Since then I've started to build up a nice audience in this area, and I've made a jobs board for developers without CS degrees and I recently launched Bootcamp Index, a way to easily find the best coding bootcamp. It allows users to filter by things like location, what tech stack you will learn, if there are scholarships available, etc, and just gives website visitors a lot more control compared to other bootcamp lists.

My best month so far has been in February 2020 with $2,300 in revenue, and my expenses are only about $100 a month. I am a big believer in the open-startups movement, so you can check back on my revenue on the No CS Degree open page.

What motivated you to get started with No CS Degree?

Indie Hackers was obviously a big inspiration! My original thought was that, just as Indie Hackers is there for entrepreneurs without VC funding, I could make a website for developers without Computer Science degrees. I had built up enough savings to last me six months. I started out at the very end of July 2019 and found my first newsletter sponsor after a few days. In October, I made $1,693 and after that I felt pretty confident that I could make it work.

My original motivation was so I could stay inspired while learning to code by talking to people who didn't have the stereotypical developer background. I would just ask my online friends who I knew didn't have degrees how they had become successful. One of my first interviewees was with a 21 year old developer making over $10,000 a month. I was intrigued by that, as he had dropped out of high school at 16. So I figured others would find this interesting as well.

I had already done quite a lot of work as a freelance writer and I had years of research experience from office jobs so I was pretty confident I could do it. Also, I had seen Pat Walls from Starter Story grow his business from nothing.

I got a lot of validation early on! I got to the top of Hacker News with a brand new user account and the site got 29,000 visits in a day. When I launched the job board, No CS OK, that stayed at the top of Hacker News for two whole days!

I have some other ideas I'm going to roll out in the next month or two outside of the coding world so that's exciting. No CS Degree just seemed to be the obvious one to pursue, since there are lots of people learning to code and I would be intrinsically motivated since it would help me learn as well.

I had seen the likes of Pieter Levels take a growing niche like remote work/digital nomads and build businesses around that so I figured I could do the same. So far I've made the blog, which is the the principal source of income but I've also rolled out the jobs board and I've just launched, Bootcamp Index.

What went into building the initial product?

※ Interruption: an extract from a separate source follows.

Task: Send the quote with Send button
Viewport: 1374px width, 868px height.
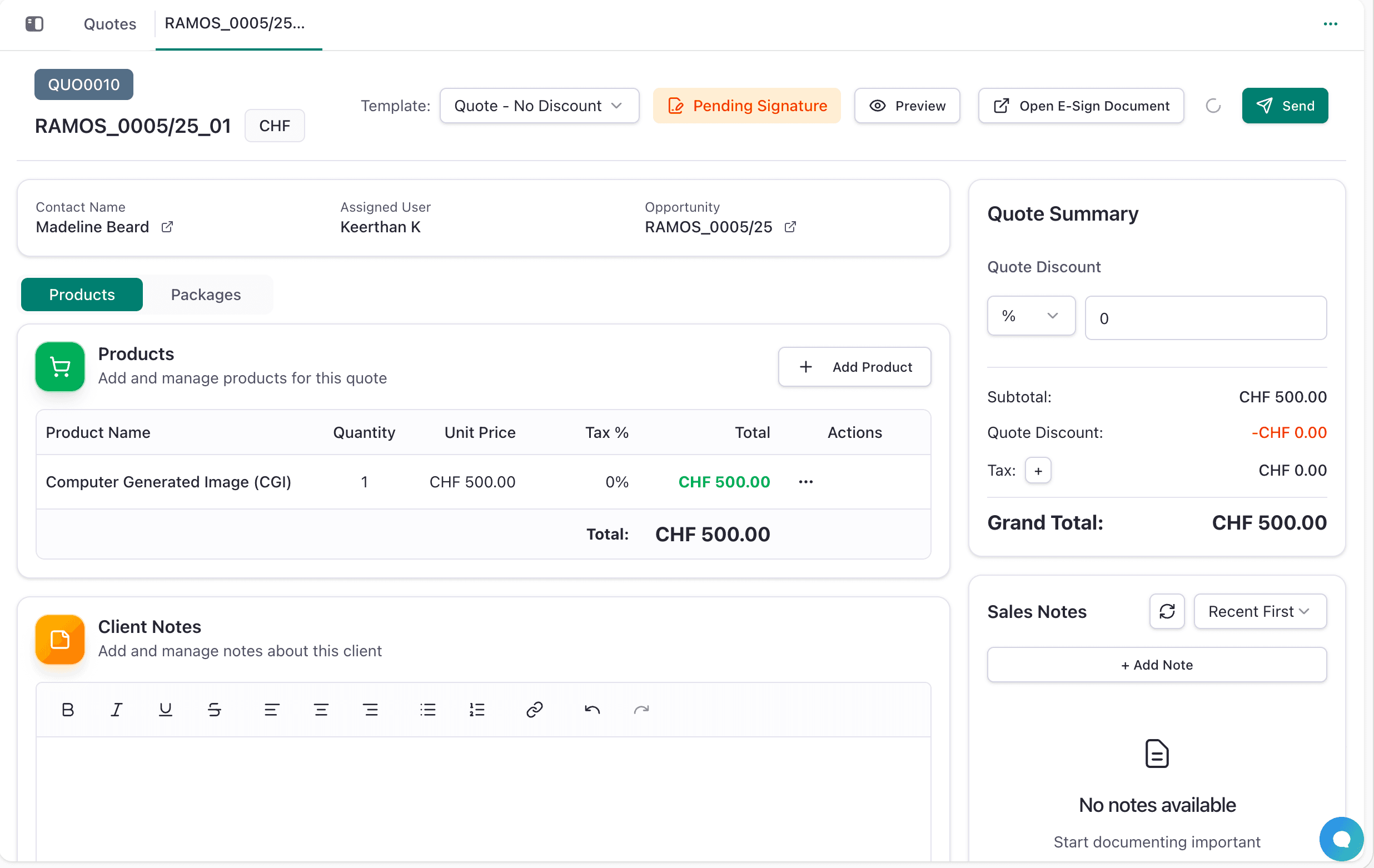Action: 1285,106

So I spent about three weeks making it. I had to choose what blogging platform to use. Luckily I just sent a tweet to Pieter Levels and asked him what I should use and he suggested Ghost, which is a non-profit set up by people that used to work at Wordpress. It has a lot of nice features like a built-in preview of how articles will appear on social media and things like that, plus you don't have to install all these plugins like you do with Wordpress. Everything is pretty much ready out of the box, so I went with that.

Bootcamp header

There wasn't much else to do apart from contact people and ask if they wanted to take part. I think I had perhaps ten articles ready before the launch and the site started with four blog posts. I figured it would be good to have some in reserve so i wasn't under pressure and that was a good decision!

How have you attracted users and grown No CS Degree?

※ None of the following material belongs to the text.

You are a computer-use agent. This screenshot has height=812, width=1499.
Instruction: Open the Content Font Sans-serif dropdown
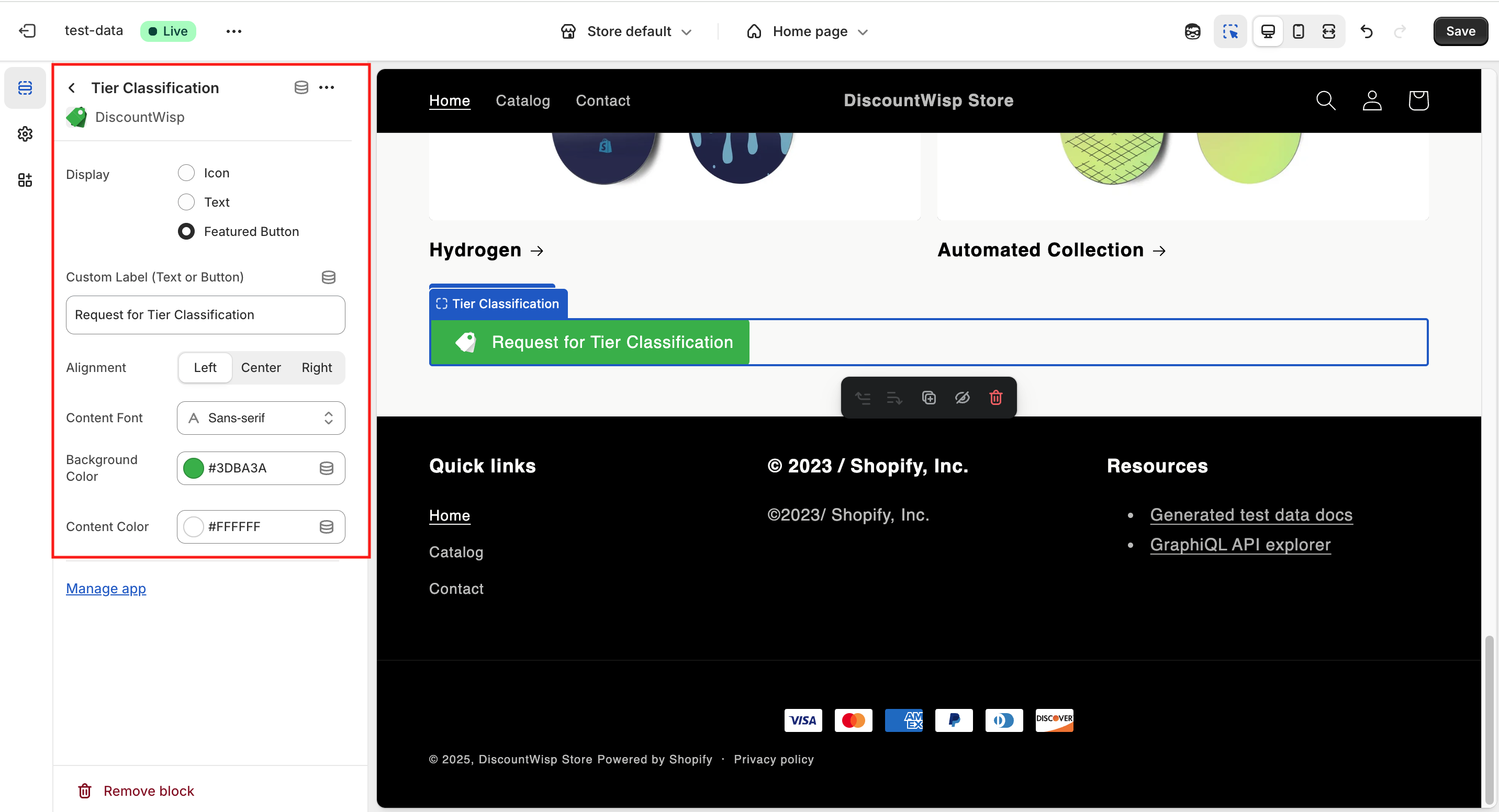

I launched the website at the end of July, 2019. I put it on Product Hunt and it got featured but didn't get the #1 spot which I was hoping for. I had scored Product of the Day with my previous launch so I was a bit disappointed, but in hindsight it went well and got 277 upvotes.

Later the same day I went to a cafe and decided to put it on Hacker News. I had never posted there before and I just knew it had a tough reputation for a place to launch. I asked a couple of people in the WIP Telegram group about advice on how to word it. You don't want to be too salesy - you should title it like you are explaining your thing to a friend so I made a post called "No CS Degree - Interviews with self-taught developers".

Everything started going crazy! The post got 692 upvotes and someone told me on Telegram that they had never seen a post blow up so fast! It was at the top of Hacker News for 24 hrs. During this time I didn't have any newsletter call to action, so I was hurriedly adding one to the site in production without any testing. I was messaging this developer Steph Smith and she was telling me how to add a fixed header, etc. It was funny in hindsight but it was very intense at the time. 29,000 people viewed the site on the first day and most of those from Hacker News.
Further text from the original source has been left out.